DIE GESCHICHTE VON Tuarok


HERKUNFT: Neun Jahre sind vergangen, seitdem im Herzen des südlichen Kamcatkas sechs neue Augen das Licht der Welt erblickten. Delana, die Alpha Fähe des Südrudels, gebar damals drei Welpen, von denen eines ein Fell hatte, welches so schwarz wie der Sternenhimmel war. Dieser Rüde, der seinem Vater Taro äußerlich so ähnlich schien, sollte den Namen Tuarok tragen. Seine Geschwister waren zwei bunte Fähen, die Idria und Licara gerufen wurden. Taro war der unangefochtene Alpha des Südrudels, welches er mit Stärke zu führen vermochte. Er liebte seine Freunde und hasste seine Feinde und dies war es, was er auch seinen Nachfahren lehrte.

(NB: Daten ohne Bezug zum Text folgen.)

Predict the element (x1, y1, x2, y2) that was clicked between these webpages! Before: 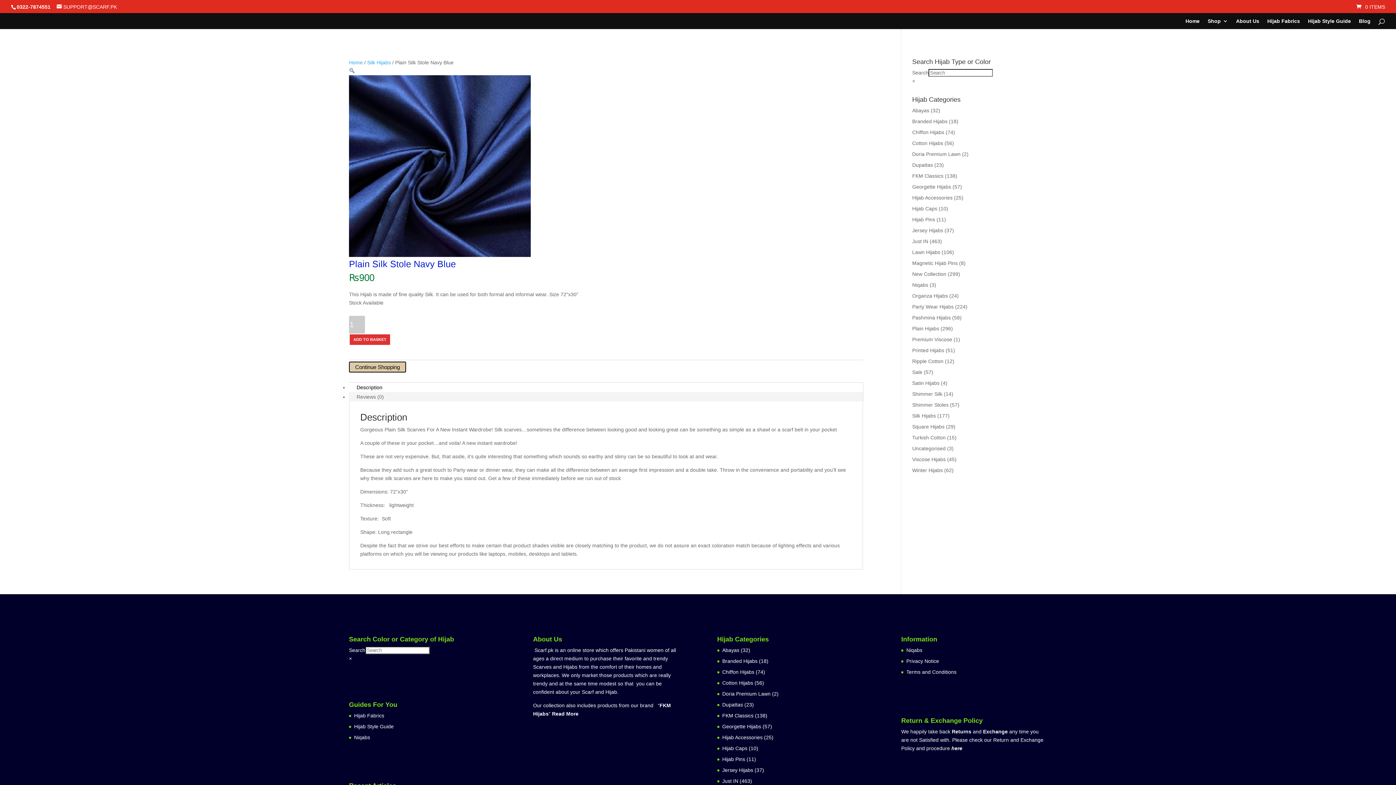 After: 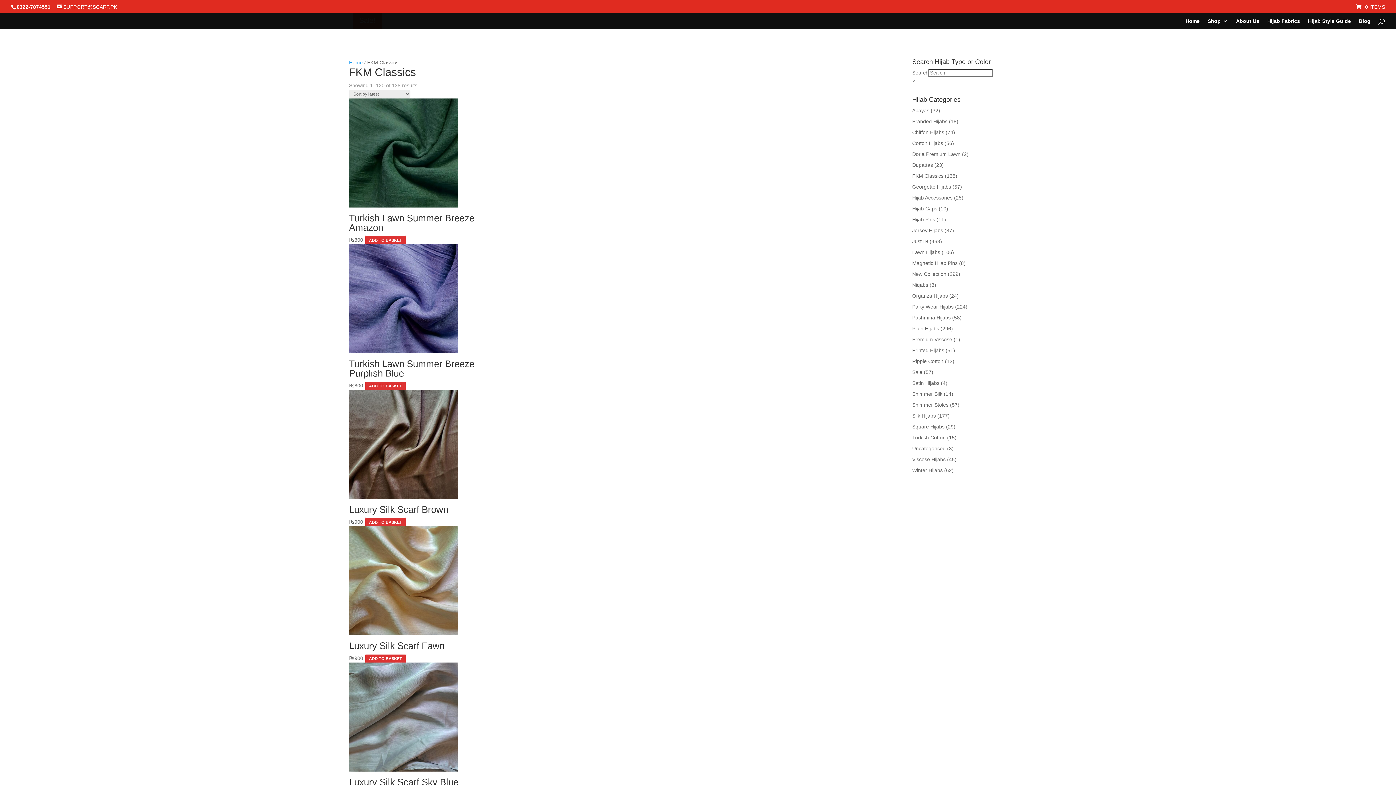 Action: label: FKM Classics bbox: (912, 173, 943, 178)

VERGANGENHEIT: Würde man Tuarok selbst nach seiner Vergangenheit fragen, würde er antworten, dass es nicht wichtig ist, woher man kommt, sonder wohin man geht, doch der Weg, dem er folgt, hat ihn schon vor langer Zeit gewählt.

Eines Nachts, im zweiten Winter seines Lebens, während die restlichen Rudelmitglieder schliefen, beschloss er, sich für einen Augenblick von seinem Rudel zu entfernen, um im sanften Licht des vollen Mondes durch den weichen Schnee zu spazieren, unwissend darüber, dass dieser Entschluss sein Leben fortan für immer prägen solle. Und so geschah es, dass ein heftiger Schneesturm über das Land hernieder brach, welcher Tuarok, der bereits eine große Distanz zwischen sich und sein Rudel gebracht hatte, dazu zwang, in einer nahe liegenden Höhle Unterschlupf zu suchen. Als der Sturm nach einiger Zeit schwächer wurde und der junge Wolf den Schutz seines Verstecks wieder verließ, waren alle Spuren, die ihn zu seinem Rudel hätten zurückfrühren können, wie vom Schnee begraben und selbst das leise Heulen, das der Rüde auszustoßen vermochte, brachte ihm keine Antwort. Alleine, im nun tieferen Schnee stehend, schien der Schwarze von der Natur zum Tode verurteilt zu sein, doch das Schicksal hatte andere Pläne für ihn.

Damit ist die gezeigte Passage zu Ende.